Candidate variants from each case passing the filtering criteria are included in a single table to facilitate distribution across the Solve-RD network for evaluation and provision of feedback. The table is in MS Excel and has the same, or very similar, structure as the one provided by other Solve-RD DATF Working Groups for other type of genomic analyses. Solve-RD has organised ERNs clinical expertise in four dedicated Data Interpretation Task Forces (DITFs), one for each of the core ERNs. Results from the programmatic reanalysis performed were sent to the corresponding DITF members, a group of dedicated disease experts from the project who prioritised variants for further clinical assessment by data submitters (Fig. 1). Variant interpretation was then carried out in accordance with the criteria set by the ACMG guidelines [22] and the posterior ClinGen Sequence Variant Interpretation recommendations (https://www.clinicalgenome.org/working-groups/sequence-variant-interpretation/). The final feedback of variant pathogenicity for a specific clinical condition was determined by integrating patient assessment, variant evaluation and segregation, suspected inheritance, and clinical fit. Concerning family data available for segregation analyses, 28% of cases were submitted as trios (80% of them from ITHACA families), 68% were submitted as singletons (62% of them from RND) and 4% were from other family structures (Table 1).
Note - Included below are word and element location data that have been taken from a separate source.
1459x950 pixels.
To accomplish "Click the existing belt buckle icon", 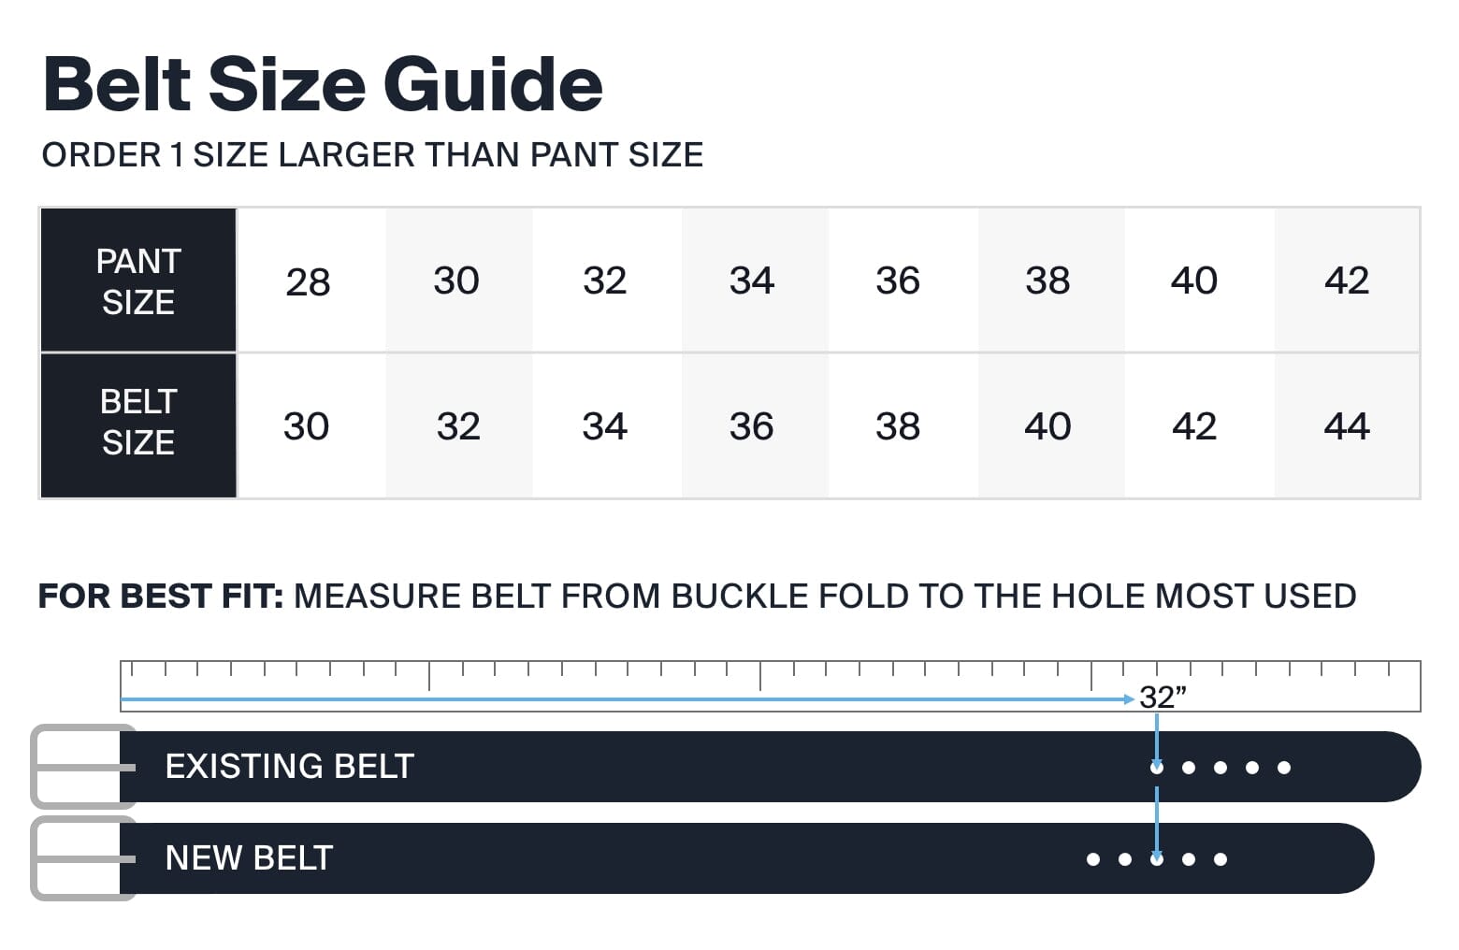I will click(x=83, y=767).
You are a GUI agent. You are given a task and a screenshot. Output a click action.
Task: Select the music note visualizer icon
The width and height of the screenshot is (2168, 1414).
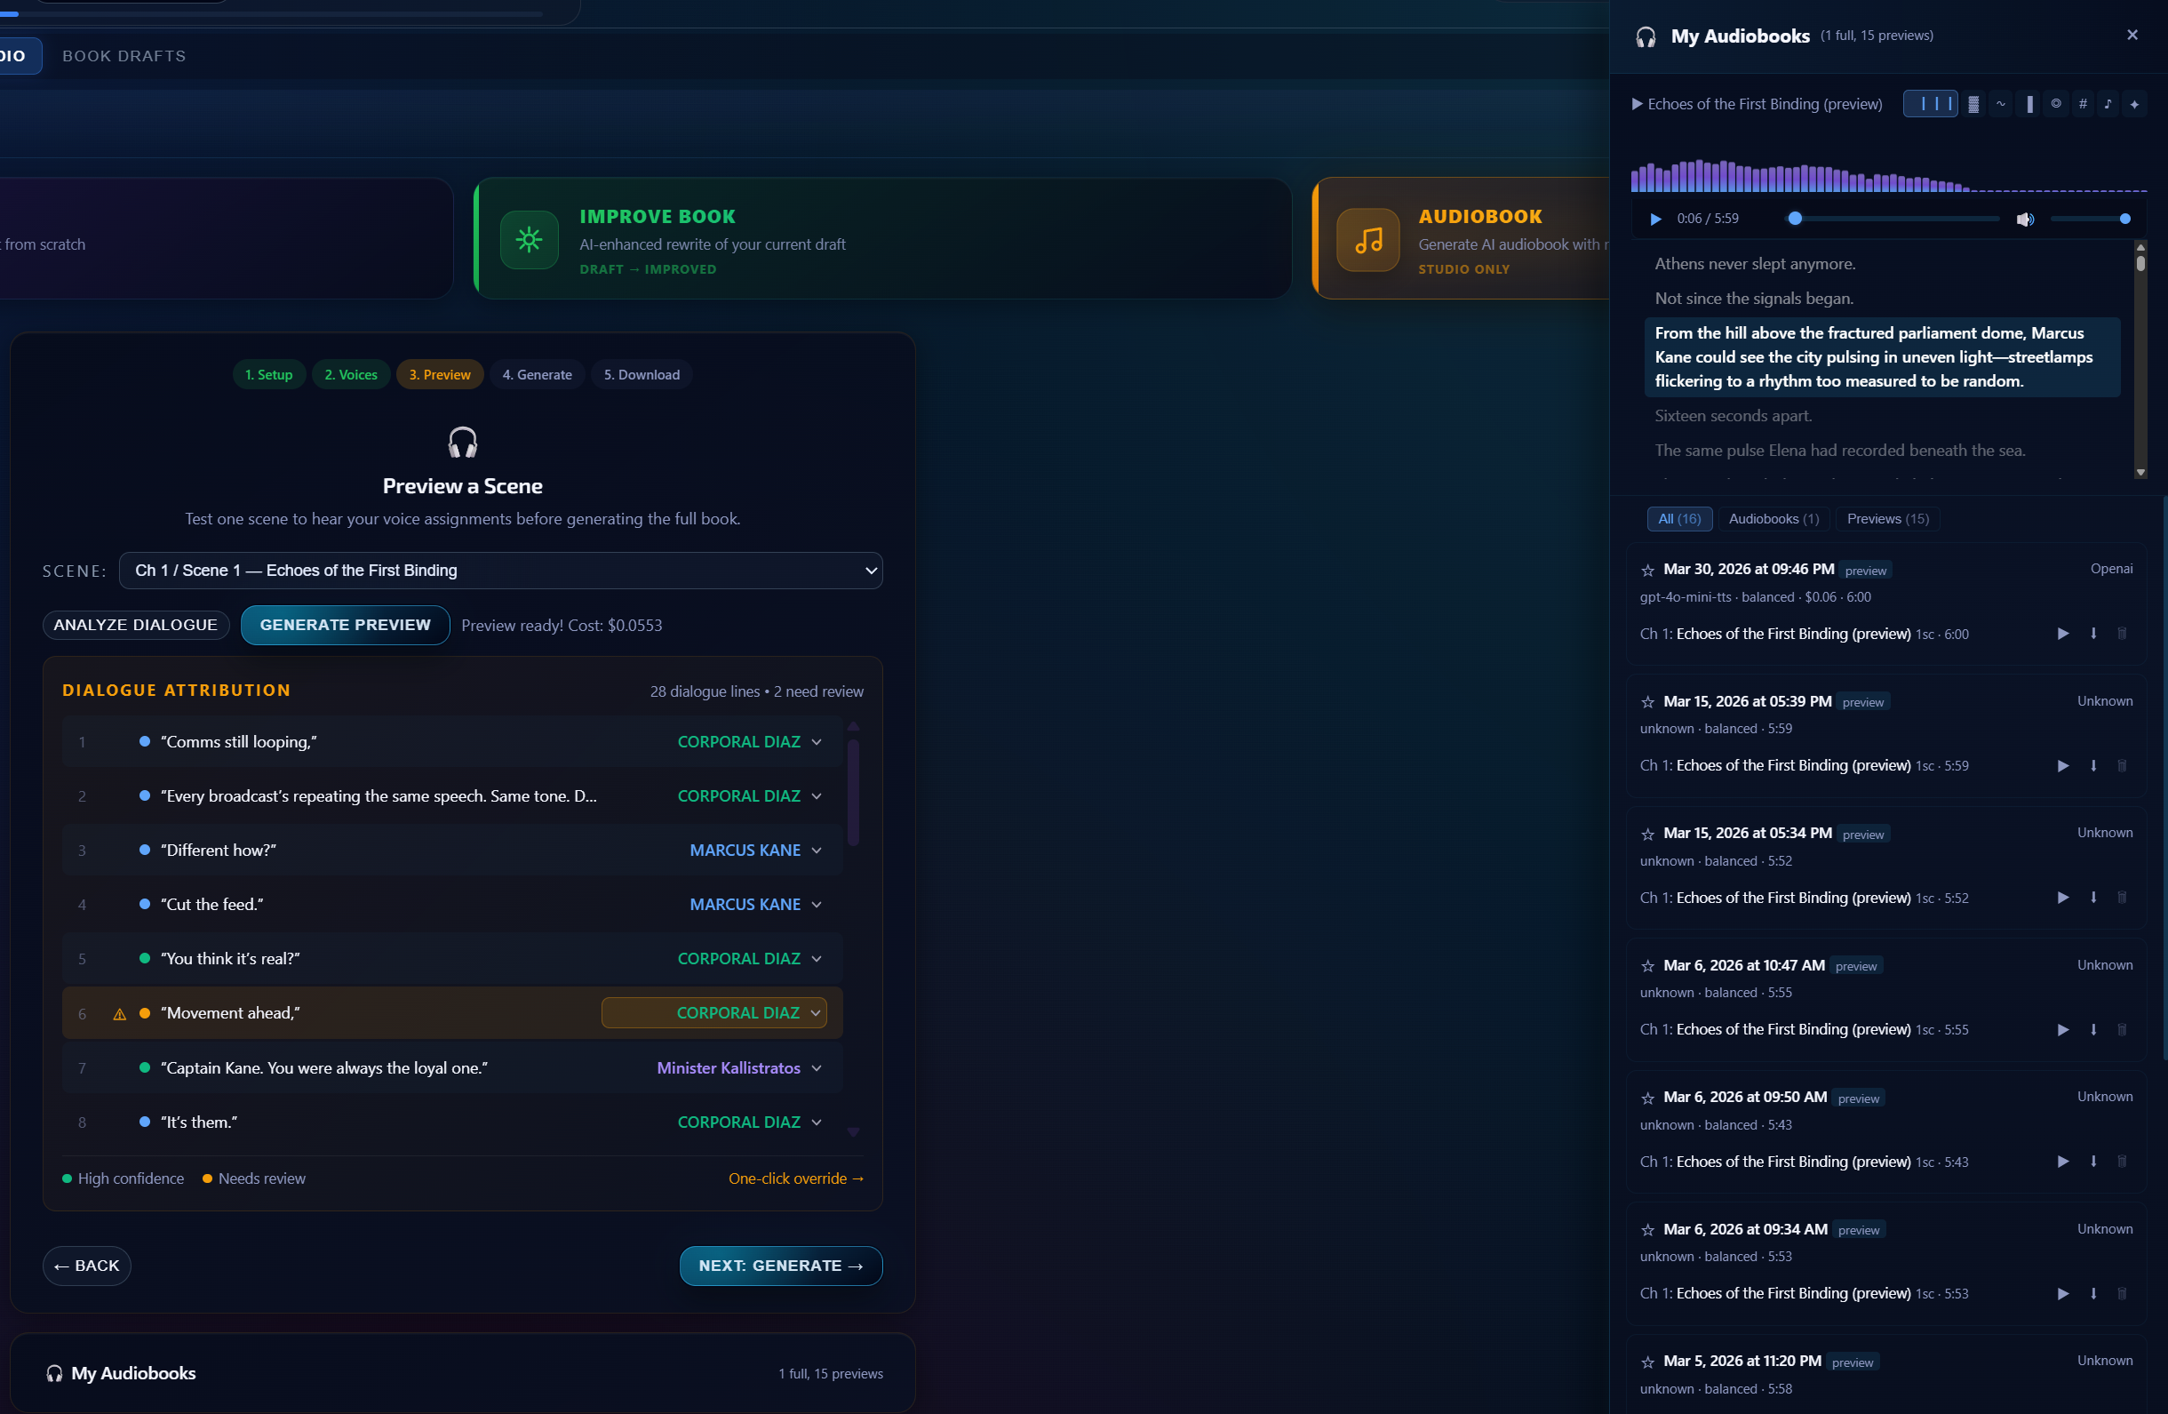pyautogui.click(x=2108, y=104)
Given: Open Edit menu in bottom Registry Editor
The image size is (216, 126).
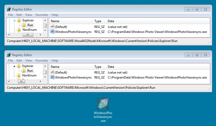Looking at the screenshot, I should (x=19, y=61).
Table. 1 Number of cases, family structures and identified variants by European Reference Networks participating in the study.

Results

Programmatic reanalysis workflow

To enable automated and reproducible analysis and reanalysis of the Solve-RD data, we have developed a python package to execute queries through the RD-Connect API in a secure manner (Fig. 1). The parameters must be indicated in a configuration file, allowing a flexible (re)analysis environment covering very high to very low filtering stringencies and integrating patient clinical information through the use of computer readable standards (HPOs, ORDO, and OMIM) (Fig. 1). Options available for filtering include all annotations and features integrated in the RD-Connect GPAP from standard annotations (e.g. internal and external population allele frequencies) to more advanced features integrating clinical information to create patient specific on-the-fly gene lists (e.g. gene lists based on the HPOs entered for the index case). At the time being, the approach can detect SNVs and small InDels, including canonical splicing mutations. Other type of variants such as copy number variants will be integrated in the GPAP for filtering in future releases. In the meantime, Solve-RD has a specific DATF Working Group performing CNV analyses. Whenever relevant, the CNV variants are combined with the SNV/InDel results outside of the GPAP.

The queries are executed sequentially on the selected cases, enabling a scalable and tailored approach. The GPAP currently contains variants from 12,335 exomes and 638 genomes, distributed across 30 ElasticSearch instances in 12 server nodes (each with 2 octa-cores at 2.60 GHz, 256GB RAM and SSD disks). On these settings, each query requires 30 s per experiment on average.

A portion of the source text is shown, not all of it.